Chlorophyll a in cyclodextrin supramolecular complexes as a natural photosensitizer for photodynamic therapy (PDT) applications

Chlorophyll a (Chl a), an amphipathic porphyrin, was employed as natural photosensitizer for photodynamic therapy applications. Due to its lacking solubility in water and high tendency to aggregate, Chl a was included into different modified cyclodextrins (CDs) to form stable water-soluble supramolecular complexes. To achieve this aim, 2-Hydroxypropyl-β-cyclodextrin (2-HP-β-CD), 2-Hydroxypropyl-γ-cyclodextrin (2-HP-γ-CD), Heptakis(2,6-di-o-methyl)-β-cyclodextrin (DIMEB) and Heptakis(2,3,6-tri-o-methyl)-β-cyclodextrin (TRIMEB) were used. The chemical physical properties of Chl a/CD complexes in cellular medium were studied by means of UV-Vis absorption spectroscopy. Results demonstrated the good aptitude of 2-HP-γ-CD, and more particularly of 2-HP-β-CD, to solubilize the Chl a in cell culture medium in monomeric and photoactive form. Then, Chl a/2-HP-β-CD and Chl a/2-HP-γ-CD complexes were evaluated in vitro on human colorectal adenocarcinoma HT-29 cell line, and cytotoxicity and intracellular localization were respectively assessed. Further tests, such as phototoxicity, ROS generation, intracellular localization and mechanism of cell death were then focused exclusively on Chl a/2-HP-β-CD system. This complex exhibited no dark toxicity and a high phototoxicity toward HT-29 cells inducing cell death via necrotic mechanism. Therefore, it is possible to affirm that Chl a/2-HP-β-CD supramolecular complex could be a promising and potential formulation for applications in photodynamic therapy.

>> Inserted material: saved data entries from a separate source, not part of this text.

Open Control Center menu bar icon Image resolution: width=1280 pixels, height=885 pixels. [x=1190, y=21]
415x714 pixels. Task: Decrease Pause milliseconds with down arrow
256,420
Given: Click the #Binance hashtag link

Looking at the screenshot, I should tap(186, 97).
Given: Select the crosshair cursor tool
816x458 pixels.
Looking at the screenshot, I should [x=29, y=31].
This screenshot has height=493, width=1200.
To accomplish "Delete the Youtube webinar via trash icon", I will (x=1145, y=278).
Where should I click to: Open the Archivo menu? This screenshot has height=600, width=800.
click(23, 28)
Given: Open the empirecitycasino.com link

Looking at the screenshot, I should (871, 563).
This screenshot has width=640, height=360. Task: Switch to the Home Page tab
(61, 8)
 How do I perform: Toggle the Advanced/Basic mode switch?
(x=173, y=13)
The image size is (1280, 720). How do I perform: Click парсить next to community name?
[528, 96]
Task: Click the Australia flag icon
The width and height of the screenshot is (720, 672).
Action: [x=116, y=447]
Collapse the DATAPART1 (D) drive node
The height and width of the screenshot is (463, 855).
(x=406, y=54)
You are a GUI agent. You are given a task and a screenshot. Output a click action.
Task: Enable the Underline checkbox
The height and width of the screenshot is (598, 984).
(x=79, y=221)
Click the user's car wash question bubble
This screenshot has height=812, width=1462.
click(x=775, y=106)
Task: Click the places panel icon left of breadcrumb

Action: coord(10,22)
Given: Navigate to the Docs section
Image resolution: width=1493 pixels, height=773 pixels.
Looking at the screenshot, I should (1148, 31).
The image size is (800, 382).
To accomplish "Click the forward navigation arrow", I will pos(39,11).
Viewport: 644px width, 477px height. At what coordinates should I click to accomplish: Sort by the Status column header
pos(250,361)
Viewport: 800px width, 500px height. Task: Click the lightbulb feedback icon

Gold-chlorophyll a-hybrid nanoparticles and chlorophyll a/cetyltrimethylammonium chloride self-assembled-suprastructures as novel carriers for chlorophyll a delivery in water medium: Photoactivity and photostability

The stability of Chlorophyll a in water during prolonged exposure, at room temperature, to a neon lamp has been investigated by means of UV-vis and fluorescence spectroscopies. In addition, the Chlorophyll a (photo)stability evaluation in presence of suitable carriers has been performed in order to investigate its reactivity under the same conditions, for possible and future applications in Antimicrobial Photodynamic Therapy. Cetyltrimethylammonium chloride was chosen to solubilize Chlorophyll a in water. While, cetyltrimethylammonium chloride-capped gold nanoparticles offer a great opportunity because combine the Chlorophyll a action, used as a photosensitizer in Antimicrobial Photodynamic Therapy, with gold nanoparticles effect used in photothermal therapy. Indeed, the latter ones have exhibited an interesting rise of temperature if irradiated with visible light. Overall, both examined systems, cetyltrimethylammonium chloride/Chlorophyll a and gold nanoparticles/Chlorophyll a, were able to induce the Reactive Oxygen Species formation fundamental for a potential application in Antimicrobial Photodynamic Therapy.